ACTION ITEM:
The material is to be repeated exactly, from first line to last.

AVAILABLE DATA:

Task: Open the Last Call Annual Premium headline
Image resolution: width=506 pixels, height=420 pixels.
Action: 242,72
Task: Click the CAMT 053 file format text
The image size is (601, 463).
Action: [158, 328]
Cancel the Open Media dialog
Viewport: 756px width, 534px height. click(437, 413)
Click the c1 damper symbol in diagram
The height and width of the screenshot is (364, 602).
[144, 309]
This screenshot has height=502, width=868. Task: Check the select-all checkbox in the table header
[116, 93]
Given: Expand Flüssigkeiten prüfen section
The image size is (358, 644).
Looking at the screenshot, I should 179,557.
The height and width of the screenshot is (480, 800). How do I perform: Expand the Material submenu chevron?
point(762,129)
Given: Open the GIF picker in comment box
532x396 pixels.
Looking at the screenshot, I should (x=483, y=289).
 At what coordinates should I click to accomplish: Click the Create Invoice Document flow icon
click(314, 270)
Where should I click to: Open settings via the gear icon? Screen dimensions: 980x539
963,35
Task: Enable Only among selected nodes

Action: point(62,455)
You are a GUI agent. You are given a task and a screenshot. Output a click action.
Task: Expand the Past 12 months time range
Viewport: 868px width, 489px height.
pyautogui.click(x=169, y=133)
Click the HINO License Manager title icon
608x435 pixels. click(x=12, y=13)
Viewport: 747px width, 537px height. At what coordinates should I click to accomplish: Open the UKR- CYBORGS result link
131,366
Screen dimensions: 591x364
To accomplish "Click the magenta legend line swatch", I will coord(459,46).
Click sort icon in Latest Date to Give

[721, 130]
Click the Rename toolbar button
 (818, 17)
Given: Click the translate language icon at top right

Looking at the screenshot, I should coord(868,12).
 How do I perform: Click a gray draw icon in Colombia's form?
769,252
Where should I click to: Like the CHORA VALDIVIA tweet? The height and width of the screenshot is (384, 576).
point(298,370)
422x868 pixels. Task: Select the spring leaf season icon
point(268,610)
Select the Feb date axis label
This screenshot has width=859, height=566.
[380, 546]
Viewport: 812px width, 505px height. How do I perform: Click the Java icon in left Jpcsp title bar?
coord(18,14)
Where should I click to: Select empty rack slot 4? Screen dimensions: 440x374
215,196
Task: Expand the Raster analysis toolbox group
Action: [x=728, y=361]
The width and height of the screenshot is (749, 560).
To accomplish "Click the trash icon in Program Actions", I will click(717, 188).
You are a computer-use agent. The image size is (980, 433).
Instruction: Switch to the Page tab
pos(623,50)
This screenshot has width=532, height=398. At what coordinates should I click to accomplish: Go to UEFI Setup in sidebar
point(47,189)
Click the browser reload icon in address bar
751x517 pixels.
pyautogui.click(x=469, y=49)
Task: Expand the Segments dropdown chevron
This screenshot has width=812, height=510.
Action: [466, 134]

TASK RESPONSE:
Task: Open the Last Call Annual Premium headline
Image resolution: width=506 pixels, height=420 pixels.
Action: 242,72
Task: Click the CAMT 053 file format text
The image size is (601, 463).
Action: [158, 328]
Cancel the Open Media dialog
Viewport: 756px width, 534px height. click(437, 413)
Click the c1 damper symbol in diagram
The height and width of the screenshot is (364, 602).
[144, 309]
This screenshot has height=502, width=868. Task: Check the select-all checkbox in the table header
[116, 93]
Given: Expand Flüssigkeiten prüfen section
The image size is (358, 644).
Looking at the screenshot, I should 179,557.
The height and width of the screenshot is (480, 800). How do I perform: Expand the Material submenu chevron?
point(762,129)
Given: Open the GIF picker in comment box
532x396 pixels.
Looking at the screenshot, I should (x=483, y=289).
 At what coordinates should I click to accomplish: Click the Create Invoice Document flow icon
click(314, 270)
Where should I click to: Open settings via the gear icon? Screen dimensions: 980x539
963,35
Task: Enable Only among selected nodes

Action: point(62,455)
You are a GUI agent. You are given a task and a screenshot. Output a click action.
Task: Expand the Past 12 months time range
Viewport: 868px width, 489px height.
pyautogui.click(x=169, y=133)
Click the HINO License Manager title icon
608x435 pixels. click(x=12, y=13)
Viewport: 747px width, 537px height. At what coordinates should I click to accomplish: Open the UKR- CYBORGS result link
131,366
Screen dimensions: 591x364
To accomplish "Click the magenta legend line swatch", I will coord(459,46).
Click sort icon in Latest Date to Give

[721, 130]
Click the Rename toolbar button
 (818, 17)
Given: Click the translate language icon at top right

Looking at the screenshot, I should coord(868,12).
 How do I perform: Click a gray draw icon in Colombia's form?
769,252
Where should I click to: Like the CHORA VALDIVIA tweet? The height and width of the screenshot is (384, 576).
point(298,370)
422x868 pixels. Task: Select the spring leaf season icon
point(268,610)
Select the Feb date axis label
This screenshot has width=859, height=566.
[380, 546]
Viewport: 812px width, 505px height. How do I perform: Click the Java icon in left Jpcsp title bar?
coord(18,14)
Where should I click to: Select empty rack slot 4? Screen dimensions: 440x374
215,196
Task: Expand the Raster analysis toolbox group
Action: [x=728, y=361]
The width and height of the screenshot is (749, 560).
To accomplish "Click the trash icon in Program Actions", I will click(717, 188).
You are a computer-use agent. The image size is (980, 433).
Instruction: Switch to the Page tab
pos(623,50)
This screenshot has width=532, height=398. At what coordinates should I click to accomplish: Go to UEFI Setup in sidebar
point(47,189)
Click the browser reload icon in address bar
751x517 pixels.
pyautogui.click(x=469, y=49)
Task: Expand the Segments dropdown chevron
This screenshot has width=812, height=510.
Action: [466, 134]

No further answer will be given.